THE TASK
Recast the stretch of the listing below from the line containing "1592x1648 pixels. Task: Click" through the line containing "Action: (x=113, y=185)" as a Markdown table with the columns Row and Line. Give only those lines, one per row, and skip any blank lines.
..............................
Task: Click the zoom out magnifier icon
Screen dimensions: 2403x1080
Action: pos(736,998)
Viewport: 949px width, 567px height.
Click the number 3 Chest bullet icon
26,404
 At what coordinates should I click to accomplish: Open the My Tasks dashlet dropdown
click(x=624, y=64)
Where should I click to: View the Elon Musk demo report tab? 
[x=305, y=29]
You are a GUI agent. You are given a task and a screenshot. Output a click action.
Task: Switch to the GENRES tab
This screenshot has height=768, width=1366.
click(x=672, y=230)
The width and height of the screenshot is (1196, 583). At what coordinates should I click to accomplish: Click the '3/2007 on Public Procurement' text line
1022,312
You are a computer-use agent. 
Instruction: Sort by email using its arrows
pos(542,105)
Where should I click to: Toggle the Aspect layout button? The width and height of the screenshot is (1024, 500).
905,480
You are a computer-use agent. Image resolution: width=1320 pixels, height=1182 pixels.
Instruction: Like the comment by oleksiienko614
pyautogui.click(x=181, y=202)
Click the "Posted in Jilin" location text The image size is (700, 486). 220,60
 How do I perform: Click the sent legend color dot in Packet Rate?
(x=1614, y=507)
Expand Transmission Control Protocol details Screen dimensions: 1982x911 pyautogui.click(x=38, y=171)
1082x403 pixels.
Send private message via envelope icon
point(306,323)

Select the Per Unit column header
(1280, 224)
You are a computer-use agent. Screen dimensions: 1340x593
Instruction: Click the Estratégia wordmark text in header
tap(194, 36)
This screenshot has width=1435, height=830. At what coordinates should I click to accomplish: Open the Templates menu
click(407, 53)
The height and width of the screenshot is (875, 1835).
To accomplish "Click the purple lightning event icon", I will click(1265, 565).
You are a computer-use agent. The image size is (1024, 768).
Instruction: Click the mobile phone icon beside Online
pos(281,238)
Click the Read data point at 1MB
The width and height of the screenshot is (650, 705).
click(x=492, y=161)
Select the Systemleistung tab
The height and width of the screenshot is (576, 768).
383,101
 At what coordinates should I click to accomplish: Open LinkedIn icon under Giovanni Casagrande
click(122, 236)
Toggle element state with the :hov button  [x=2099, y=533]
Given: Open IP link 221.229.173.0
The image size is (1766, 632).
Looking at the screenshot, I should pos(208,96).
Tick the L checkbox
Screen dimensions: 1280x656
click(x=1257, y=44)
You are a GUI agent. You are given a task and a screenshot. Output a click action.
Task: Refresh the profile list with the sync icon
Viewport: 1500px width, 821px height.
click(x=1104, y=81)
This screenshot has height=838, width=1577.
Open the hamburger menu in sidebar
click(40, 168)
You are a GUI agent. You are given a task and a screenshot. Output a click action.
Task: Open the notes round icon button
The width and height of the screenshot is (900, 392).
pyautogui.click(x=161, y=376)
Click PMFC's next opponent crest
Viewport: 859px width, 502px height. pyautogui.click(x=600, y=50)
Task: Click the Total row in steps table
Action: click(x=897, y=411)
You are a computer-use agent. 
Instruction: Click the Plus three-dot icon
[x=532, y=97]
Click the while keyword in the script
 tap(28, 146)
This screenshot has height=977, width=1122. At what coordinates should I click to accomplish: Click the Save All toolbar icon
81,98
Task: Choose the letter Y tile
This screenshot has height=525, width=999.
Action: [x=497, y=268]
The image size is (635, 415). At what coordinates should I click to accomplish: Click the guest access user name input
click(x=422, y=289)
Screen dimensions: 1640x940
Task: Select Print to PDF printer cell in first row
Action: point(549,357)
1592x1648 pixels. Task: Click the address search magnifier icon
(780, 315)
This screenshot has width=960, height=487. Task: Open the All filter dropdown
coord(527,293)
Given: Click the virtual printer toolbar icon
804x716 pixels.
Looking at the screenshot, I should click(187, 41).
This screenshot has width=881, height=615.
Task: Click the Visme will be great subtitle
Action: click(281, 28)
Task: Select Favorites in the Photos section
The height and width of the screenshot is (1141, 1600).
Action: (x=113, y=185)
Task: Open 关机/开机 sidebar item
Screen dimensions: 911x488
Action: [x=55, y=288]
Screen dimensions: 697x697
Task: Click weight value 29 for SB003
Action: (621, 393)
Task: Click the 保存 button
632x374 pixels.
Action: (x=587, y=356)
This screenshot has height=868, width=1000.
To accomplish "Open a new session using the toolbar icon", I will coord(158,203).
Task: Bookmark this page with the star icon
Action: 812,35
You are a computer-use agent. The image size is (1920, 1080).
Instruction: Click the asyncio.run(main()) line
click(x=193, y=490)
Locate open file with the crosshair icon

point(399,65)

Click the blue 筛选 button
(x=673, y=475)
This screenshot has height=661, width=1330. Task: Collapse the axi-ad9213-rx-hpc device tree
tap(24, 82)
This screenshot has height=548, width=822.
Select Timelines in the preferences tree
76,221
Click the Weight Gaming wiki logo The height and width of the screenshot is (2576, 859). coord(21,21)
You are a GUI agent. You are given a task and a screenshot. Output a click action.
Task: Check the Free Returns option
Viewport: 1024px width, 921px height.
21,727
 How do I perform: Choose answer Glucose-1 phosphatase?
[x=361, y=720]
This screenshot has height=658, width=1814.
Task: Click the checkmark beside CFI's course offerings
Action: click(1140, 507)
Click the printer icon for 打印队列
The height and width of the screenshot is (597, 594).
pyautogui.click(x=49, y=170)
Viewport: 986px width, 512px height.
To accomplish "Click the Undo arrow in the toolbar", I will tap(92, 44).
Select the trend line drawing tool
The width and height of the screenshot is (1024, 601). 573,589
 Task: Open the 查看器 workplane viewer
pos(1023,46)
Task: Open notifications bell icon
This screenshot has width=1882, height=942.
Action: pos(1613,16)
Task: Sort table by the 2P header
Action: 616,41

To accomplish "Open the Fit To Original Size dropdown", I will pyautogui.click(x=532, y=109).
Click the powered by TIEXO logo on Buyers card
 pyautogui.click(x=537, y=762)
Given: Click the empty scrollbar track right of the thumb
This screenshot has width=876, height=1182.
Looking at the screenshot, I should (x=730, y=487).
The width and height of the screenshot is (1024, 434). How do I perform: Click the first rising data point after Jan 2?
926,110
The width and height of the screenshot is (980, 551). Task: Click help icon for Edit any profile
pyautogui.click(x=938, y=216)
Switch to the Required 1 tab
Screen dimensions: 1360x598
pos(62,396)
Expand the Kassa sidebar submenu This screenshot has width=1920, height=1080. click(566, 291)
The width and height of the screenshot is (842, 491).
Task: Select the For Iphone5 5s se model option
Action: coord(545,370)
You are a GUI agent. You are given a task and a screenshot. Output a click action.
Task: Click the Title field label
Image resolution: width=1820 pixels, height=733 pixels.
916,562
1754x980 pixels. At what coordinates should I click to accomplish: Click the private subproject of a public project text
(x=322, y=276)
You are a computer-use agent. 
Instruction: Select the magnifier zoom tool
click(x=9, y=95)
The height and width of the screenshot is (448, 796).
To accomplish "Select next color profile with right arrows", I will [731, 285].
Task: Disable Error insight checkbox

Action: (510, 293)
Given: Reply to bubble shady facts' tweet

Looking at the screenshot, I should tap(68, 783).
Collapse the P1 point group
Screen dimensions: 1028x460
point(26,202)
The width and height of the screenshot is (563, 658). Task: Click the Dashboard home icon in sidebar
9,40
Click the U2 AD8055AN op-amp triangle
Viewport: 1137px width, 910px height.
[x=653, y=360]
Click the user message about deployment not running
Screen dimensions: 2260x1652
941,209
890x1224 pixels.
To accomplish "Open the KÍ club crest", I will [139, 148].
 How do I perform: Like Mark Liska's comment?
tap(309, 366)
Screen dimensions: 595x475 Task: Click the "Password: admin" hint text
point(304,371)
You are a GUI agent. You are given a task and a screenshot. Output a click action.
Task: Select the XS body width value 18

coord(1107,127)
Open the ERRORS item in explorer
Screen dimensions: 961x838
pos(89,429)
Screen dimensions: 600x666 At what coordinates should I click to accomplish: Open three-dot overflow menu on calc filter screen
..............................
ANSWER IN FULL
| Row | Line |
|---|---|
| 1 | 1592x1648 pixels. Task: Click the address search magnifier icon |
| 2 | (780, 315) |
| 3 | This screenshot has width=960, height=487. Task: Open the All filter dropdown |
| 4 | coord(527,293) |
| 5 | Given: Click the virtual printer toolbar icon |
| 6 | 804x716 pixels. |
| 7 | Looking at the screenshot, I should click(187, 41). |
| 8 | This screenshot has width=881, height=615. |
| 9 | Task: Click the Visme will be great subtitle |
| 10 | Action: click(281, 28) |
| 11 | Task: Select Favorites in the Photos section |
| 12 | The height and width of the screenshot is (1141, 1600). |
| 13 | Action: (x=113, y=185) |